_WHAT THE TASK ASKS_
Beginning with the line in which "Viewport: 668px width, 501px" appears, transcribe each line word for word until the records end. Do not include pictures.

_MATERIALS PROVIDED_
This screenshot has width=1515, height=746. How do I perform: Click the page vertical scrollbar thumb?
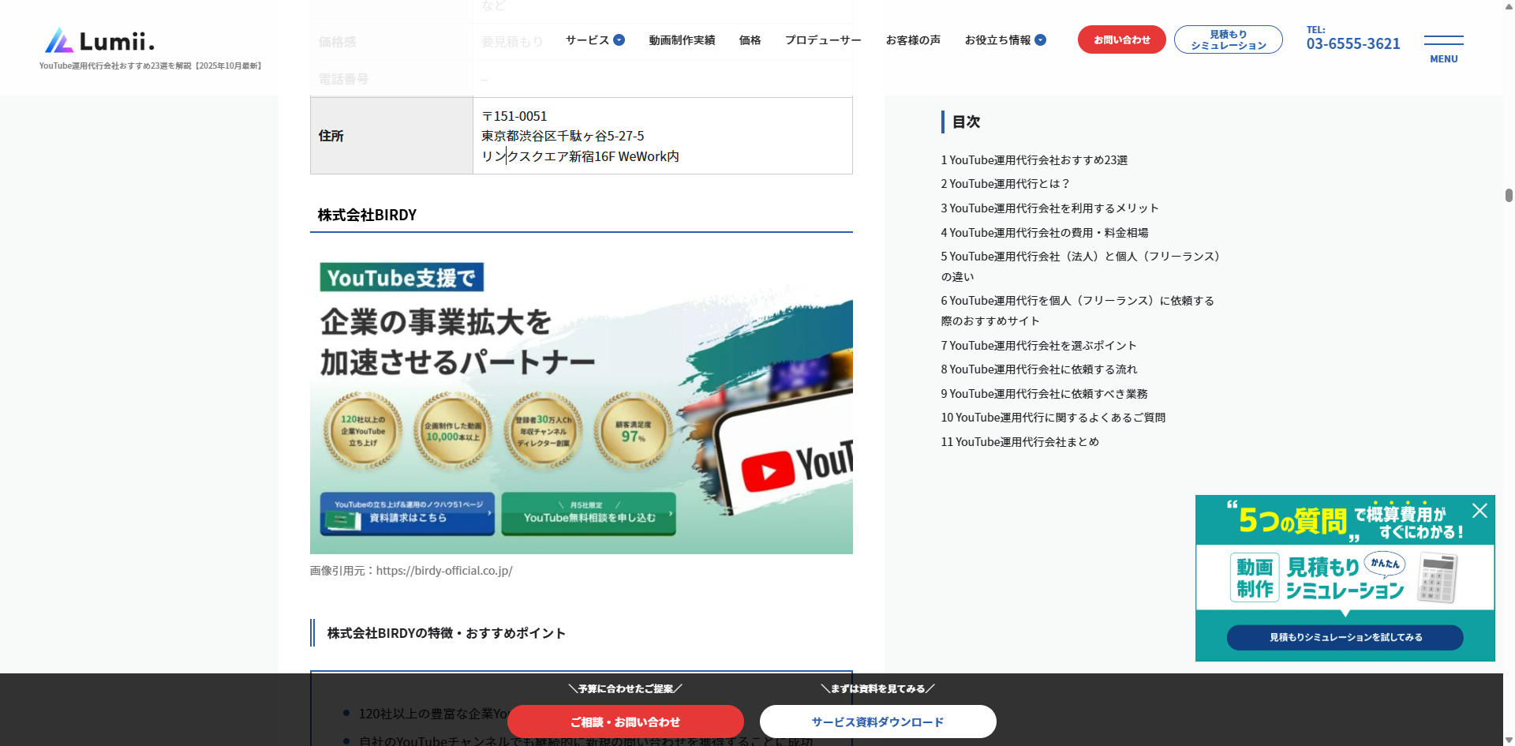[x=1509, y=195]
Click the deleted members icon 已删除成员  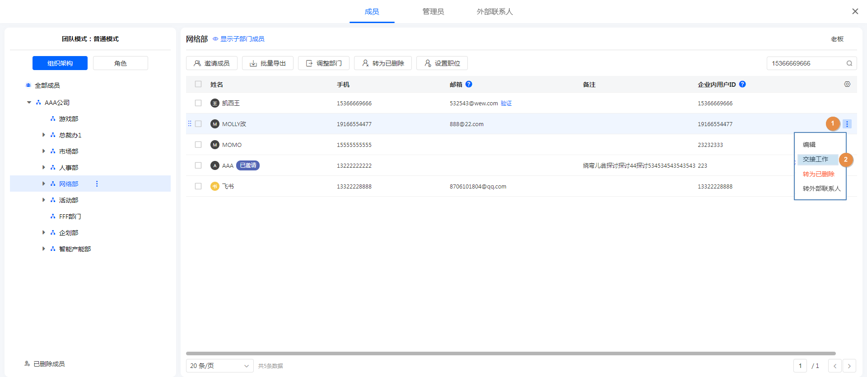(27, 363)
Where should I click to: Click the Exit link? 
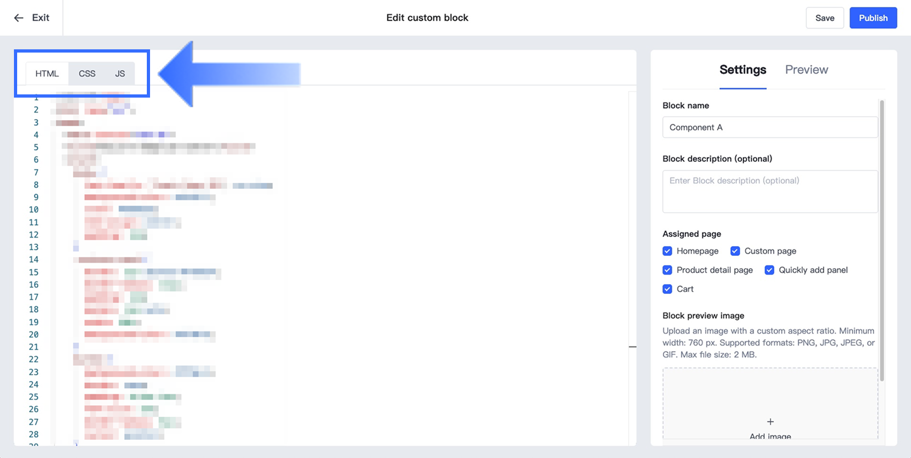(x=40, y=18)
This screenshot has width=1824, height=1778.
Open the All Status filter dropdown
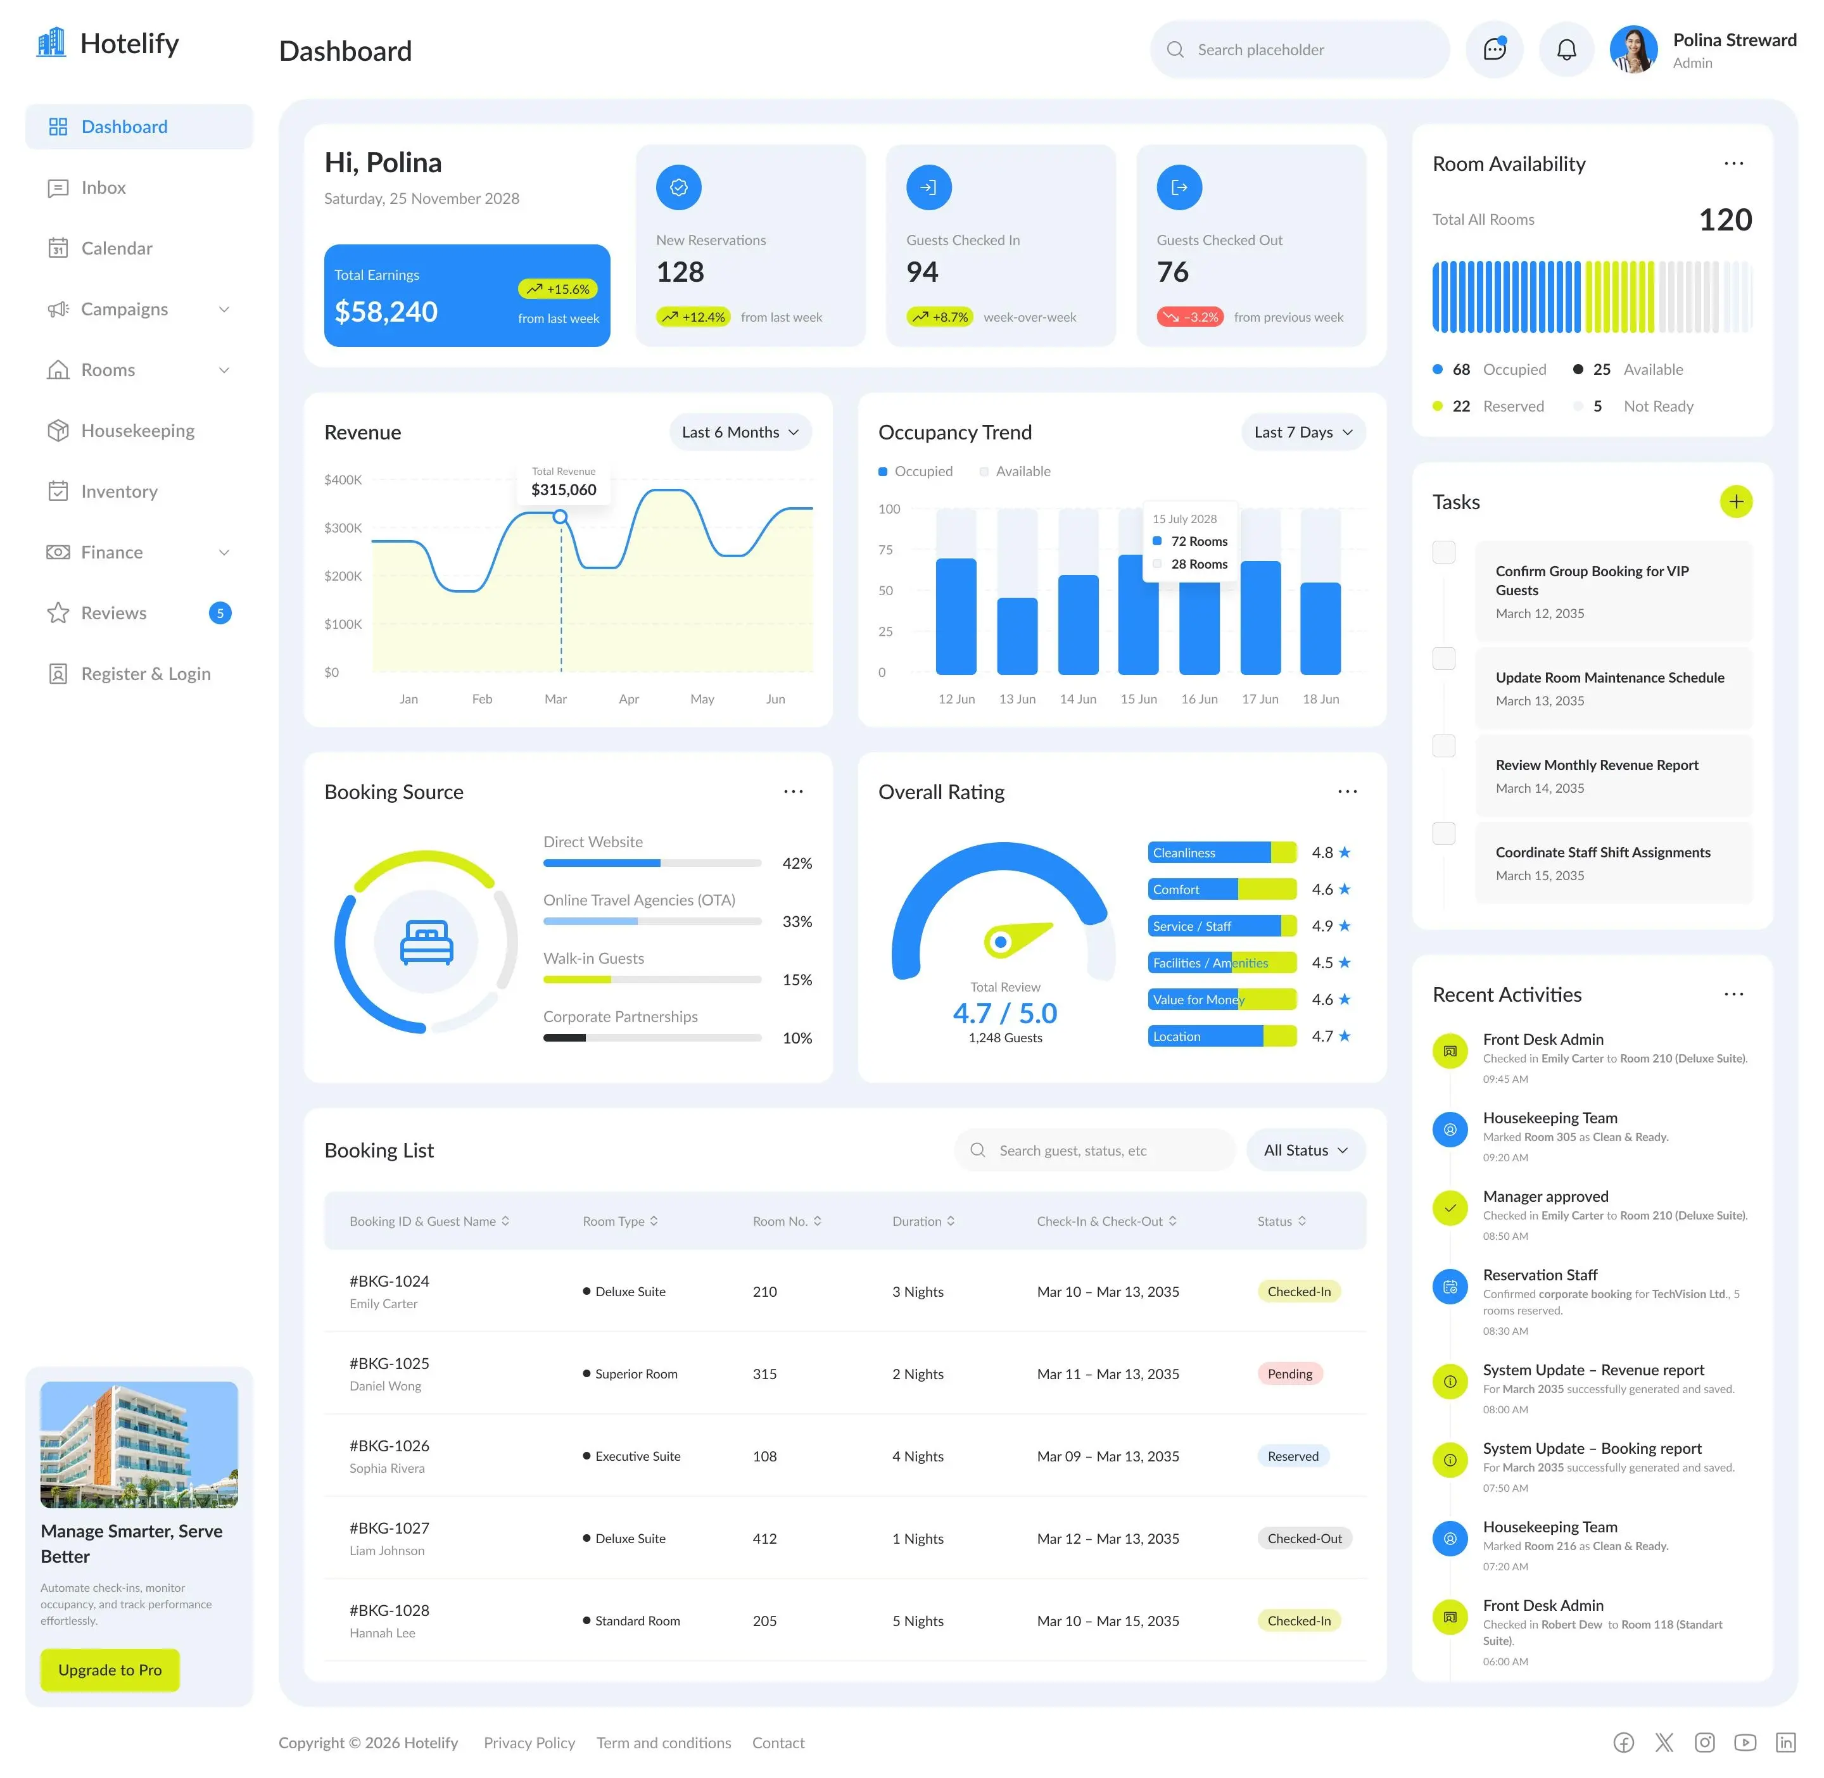(x=1306, y=1150)
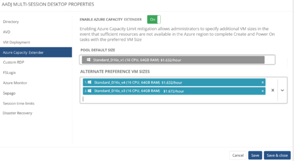Click the Windows icon on Standard_D16s_v3
The width and height of the screenshot is (294, 161).
tap(90, 91)
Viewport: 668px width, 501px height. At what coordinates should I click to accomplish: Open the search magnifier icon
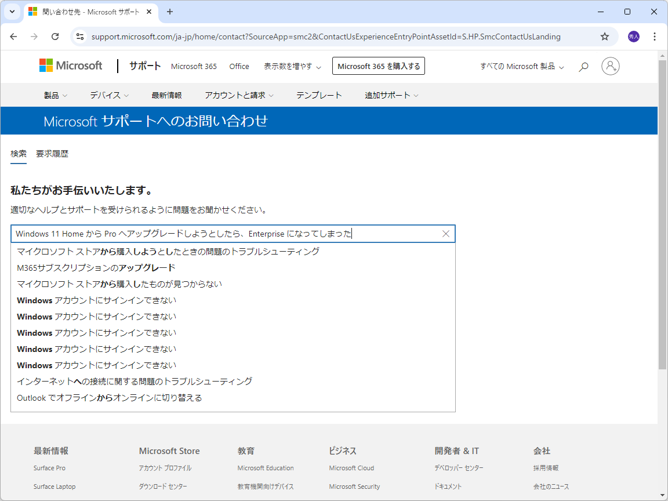(x=583, y=66)
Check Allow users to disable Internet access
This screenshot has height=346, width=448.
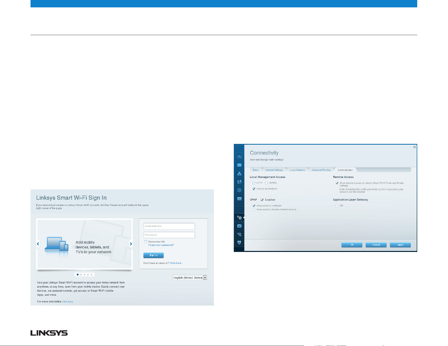254,210
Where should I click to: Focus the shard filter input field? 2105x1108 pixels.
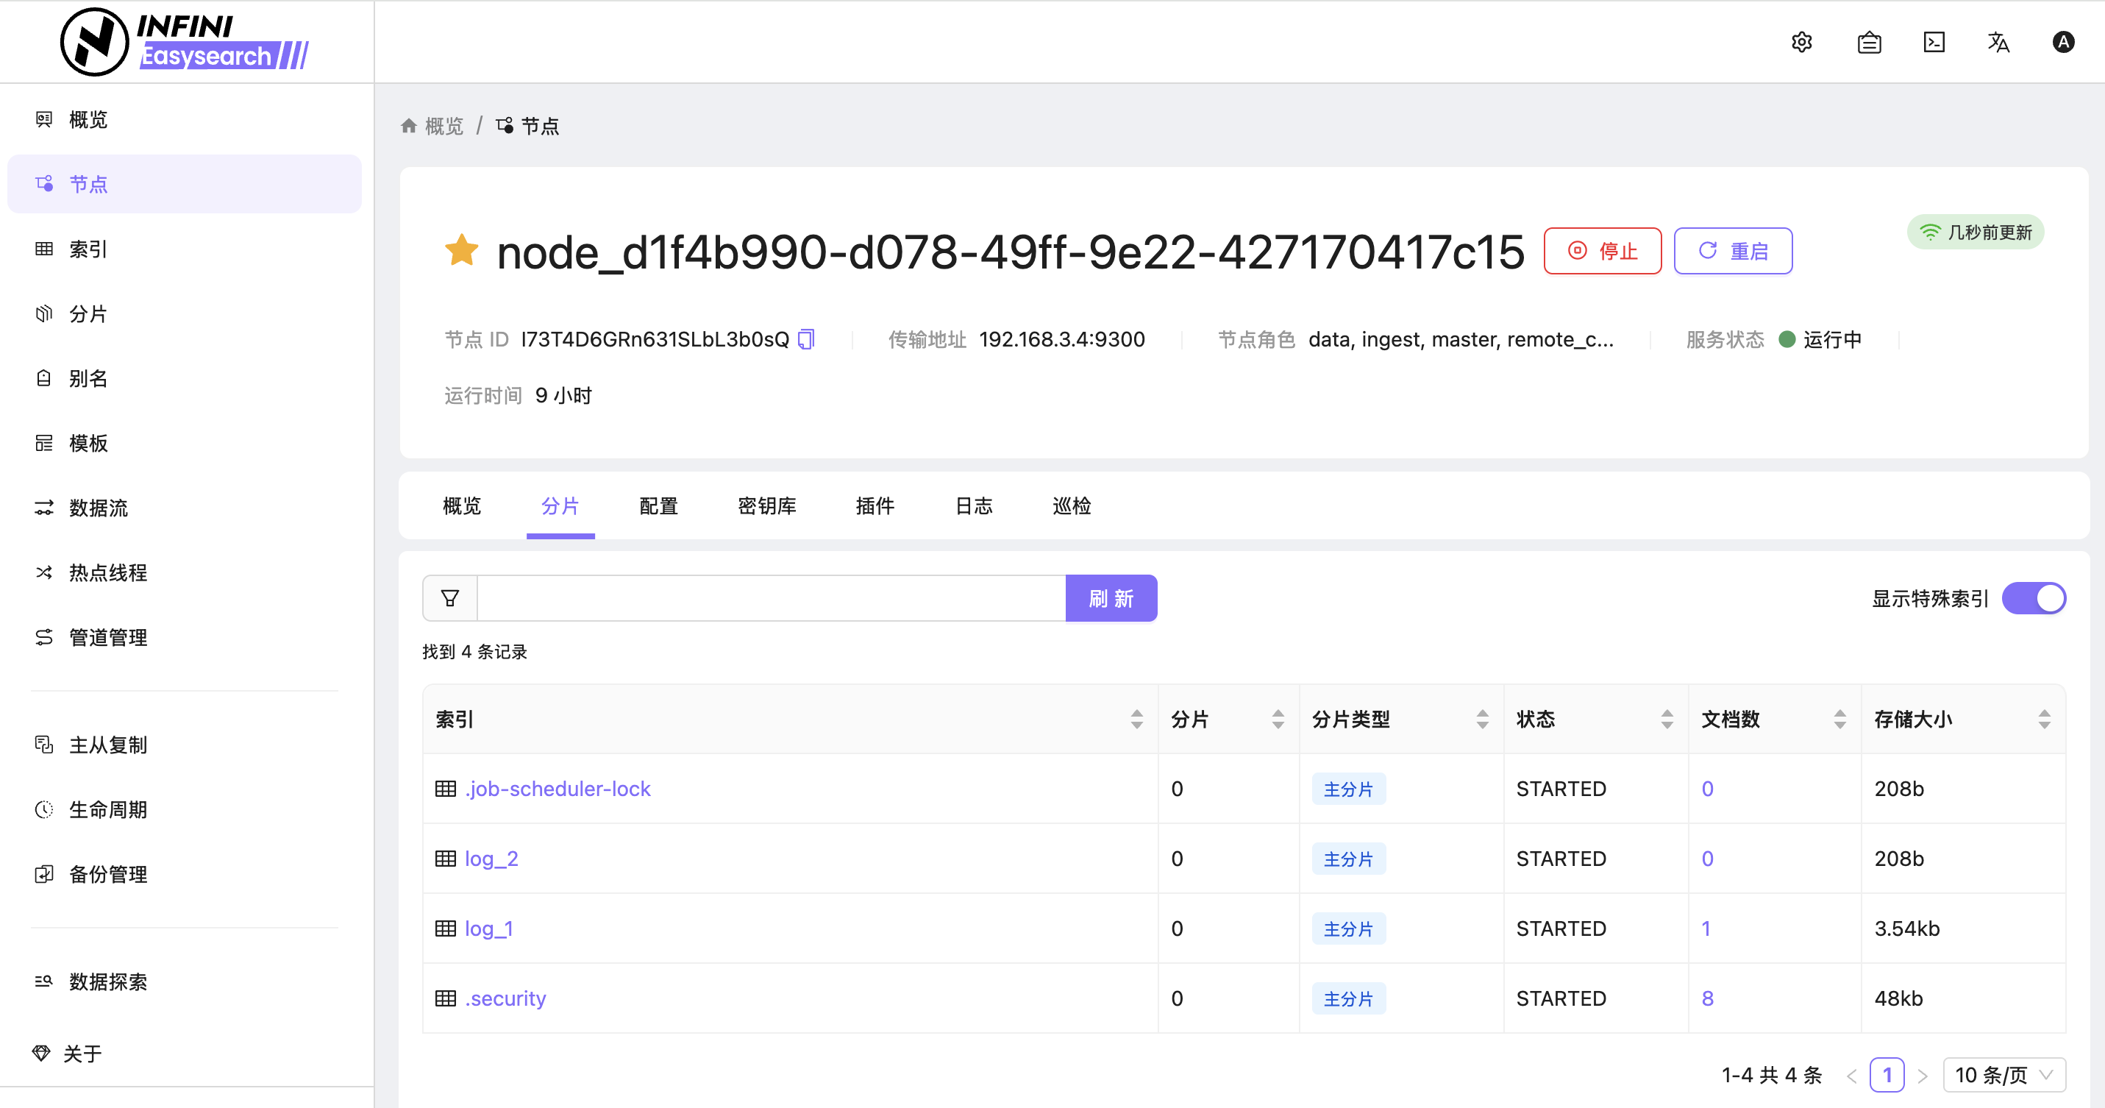(x=771, y=598)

_FINAL ANSWER_
Viewport: 668px width, 501px height. At what coordinates should I click to accomplish: Open the search magnifier icon
(x=583, y=66)
Check Allow users to disable Internet access
This screenshot has height=346, width=448.
254,210
Where should I click to: Focus the shard filter input field? 2105x1108 pixels.
(x=771, y=598)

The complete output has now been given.